他们走到方大同的车旁,方大同先上了车,他打开车门,示意林爱爱也上车,爱爱的手攥着口袋里烫手的离婚证,眼睛黯然无光。方大同从车上下来,他走到林爱爱身旁,要爱爱上车,林爱爱顺从地坐上了车,车在烟雨蒙蒙中向市中心驶去。
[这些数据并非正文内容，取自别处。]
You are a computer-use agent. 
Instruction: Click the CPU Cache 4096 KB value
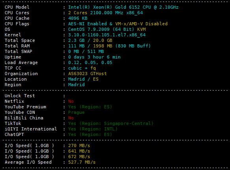78,18
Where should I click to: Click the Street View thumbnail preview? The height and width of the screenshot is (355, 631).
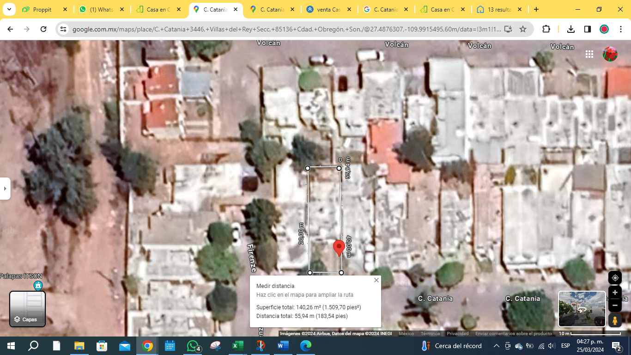point(582,309)
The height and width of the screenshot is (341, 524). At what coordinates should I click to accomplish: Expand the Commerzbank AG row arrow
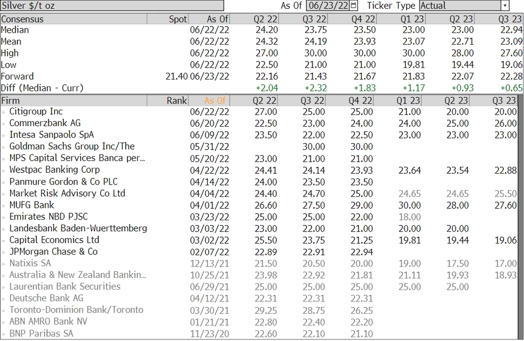coord(4,124)
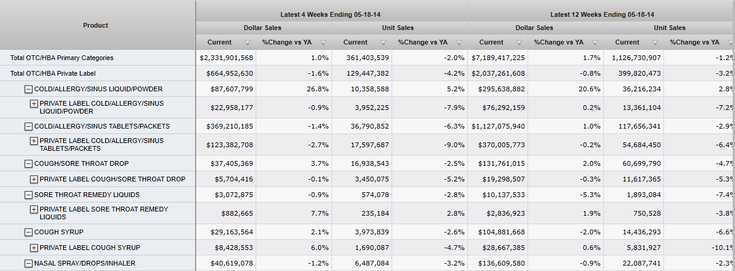The width and height of the screenshot is (735, 271).
Task: Collapse the COLD/ALLERGY/SINUS LIQUID/POWDER category
Action: (x=28, y=89)
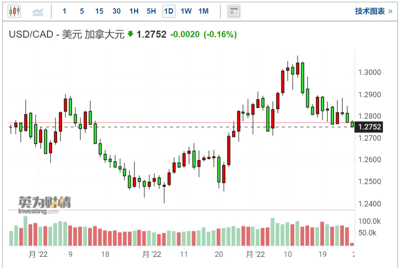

苏丽华还没有醒过来,医生诊断可能是植物人,朵朵的伤已经好了,可是她对林爱爱非常排斥,朵朵寸步不离地守在苏丽华身旁,不吃也不睡,任谁看了都揪心。林爱爱左思右想,还是自己做出让步吧,成全方大同一家,起初,方大同说什么也不同意,可是,思来想去,现在也确实拿不出什么好的主意,方大同把锁进书桌抽屉的结婚证拿了出来,两人一同来到民政局,爱爱没有提出经济赔偿,她已经心力交瘁了,离婚手续比结婚时办得更顺利些,因为下雨,民政局大厅寥寥无人,他们说好办完手续吃一顿饭,算是分手纪念吧。爱爱已经几天没有好好吃东西了,她望着方大同不舍的神情,点点头。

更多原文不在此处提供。